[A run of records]
________________________

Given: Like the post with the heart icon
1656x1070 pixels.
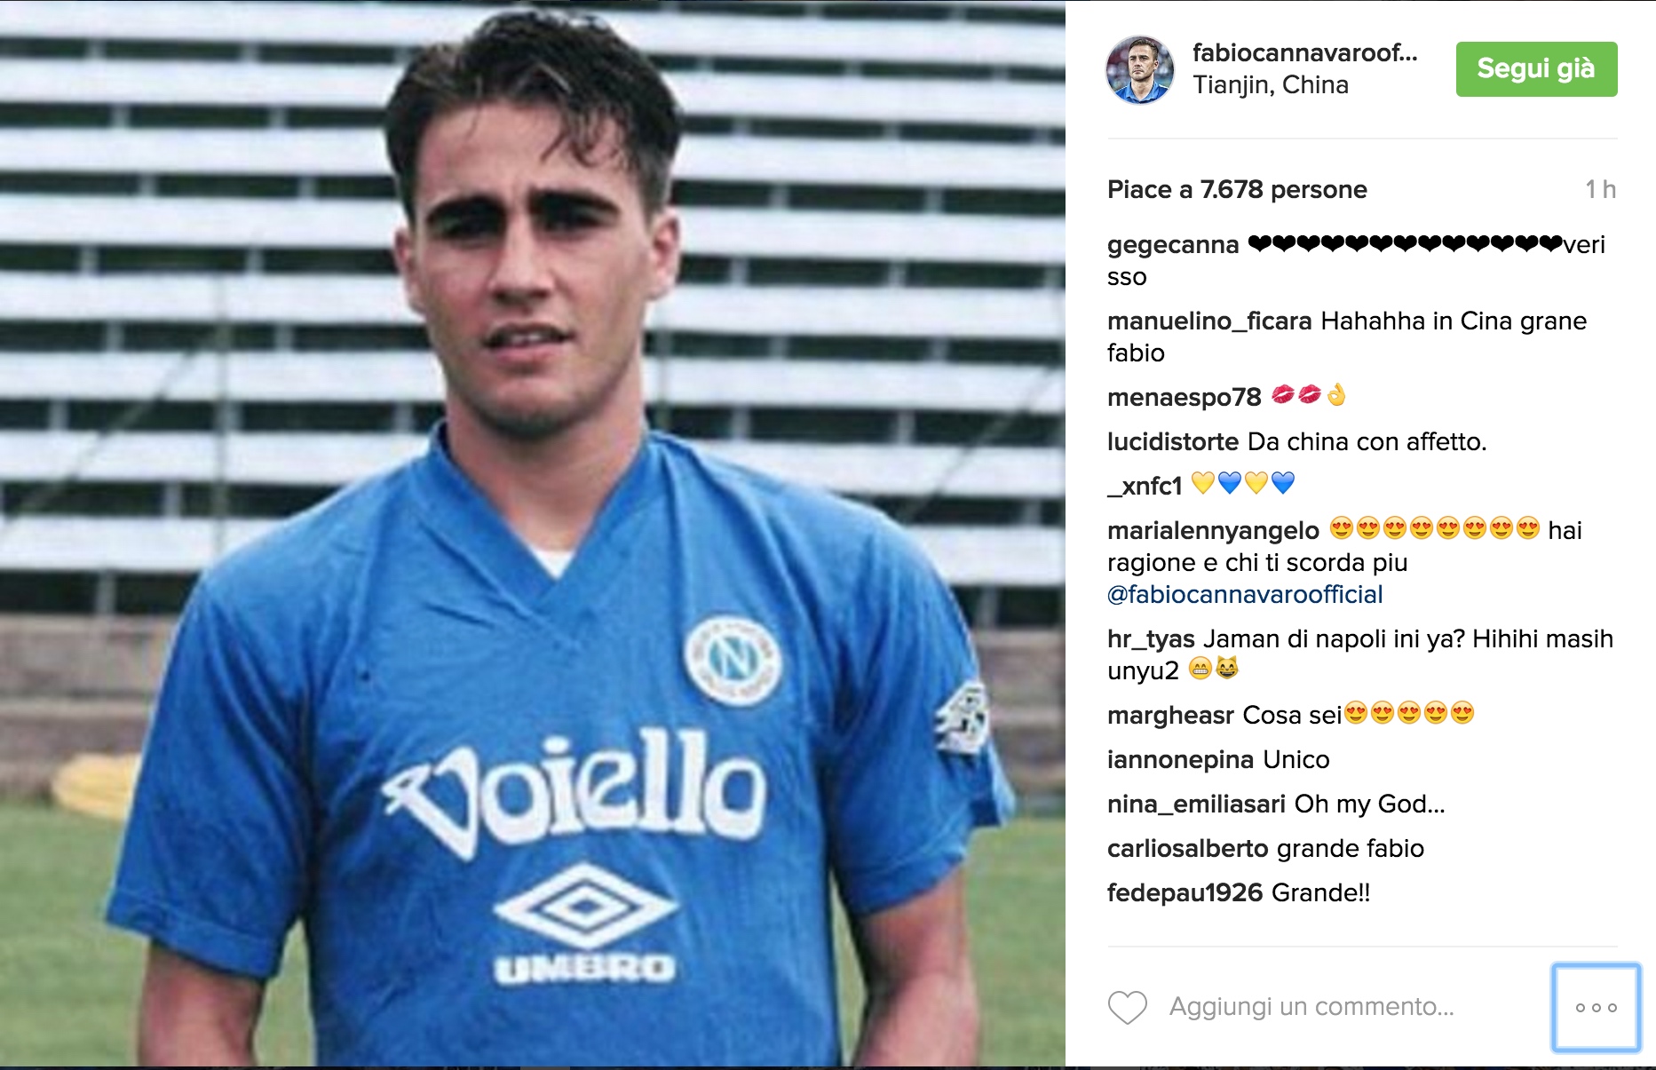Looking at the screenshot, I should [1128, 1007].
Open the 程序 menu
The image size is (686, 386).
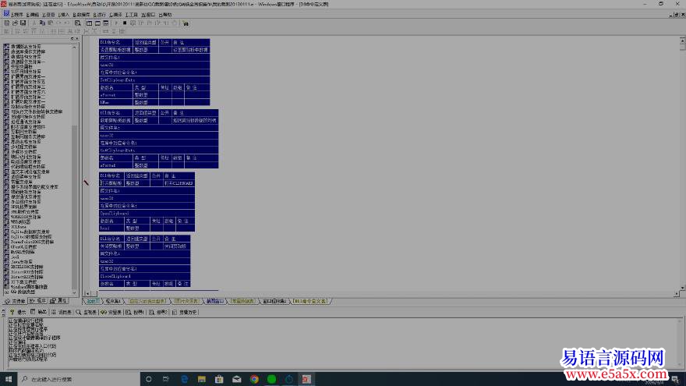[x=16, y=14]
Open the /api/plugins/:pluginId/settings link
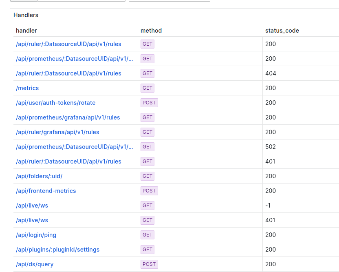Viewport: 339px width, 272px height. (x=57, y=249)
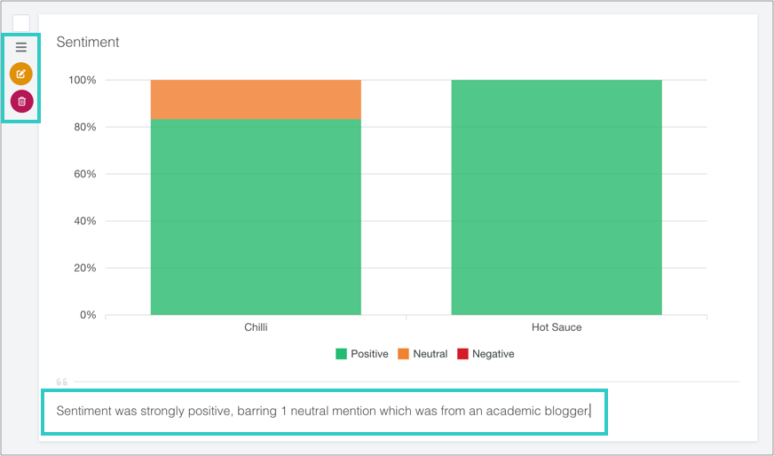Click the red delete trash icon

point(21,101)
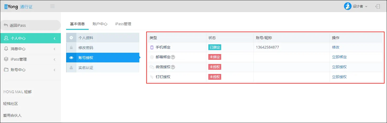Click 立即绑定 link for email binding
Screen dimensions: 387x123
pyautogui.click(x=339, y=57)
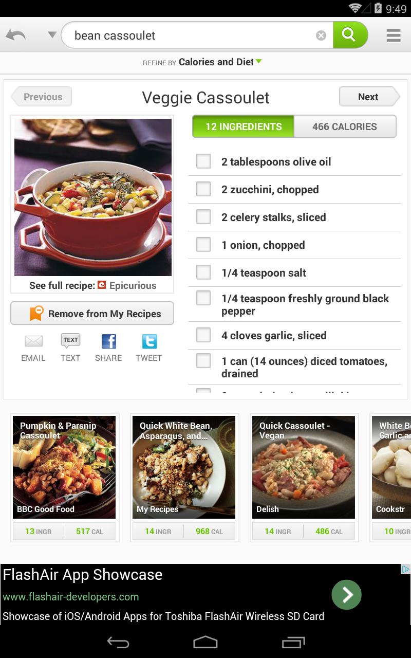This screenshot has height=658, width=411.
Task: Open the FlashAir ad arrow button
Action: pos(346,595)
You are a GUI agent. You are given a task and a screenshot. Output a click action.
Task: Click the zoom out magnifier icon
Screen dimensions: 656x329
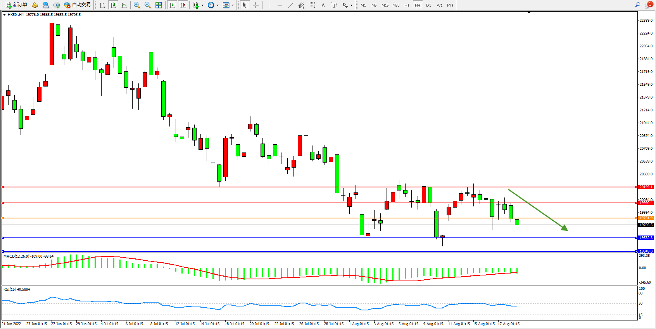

________________________

SHORT EXERCISE: Write out all the records again, switching "magnifier" to "magnifying glass" and keeping everything else the same. Leave the pictures out.

WRITTEN SOLUTION:
Given: Like the post with the heart icon
1656x1070 pixels.
Looking at the screenshot, I should [1128, 1007].
Open the 程序 menu
The image size is (686, 386).
[x=16, y=14]
Open the /api/plugins/:pluginId/settings link
Viewport: 339px width, 272px height. (x=57, y=249)
Click the red delete trash icon

point(21,101)
Click 立即绑定 link for email binding
Screen dimensions: 387x123
pyautogui.click(x=339, y=57)
This screenshot has height=658, width=411.
Task: Open the FlashAir ad arrow button
Action: pos(346,595)
You are a GUI agent. You are given a task and a screenshot. Output a click action.
Task: Click the zoom out magnifying glass icon
Screen dimensions: 656x329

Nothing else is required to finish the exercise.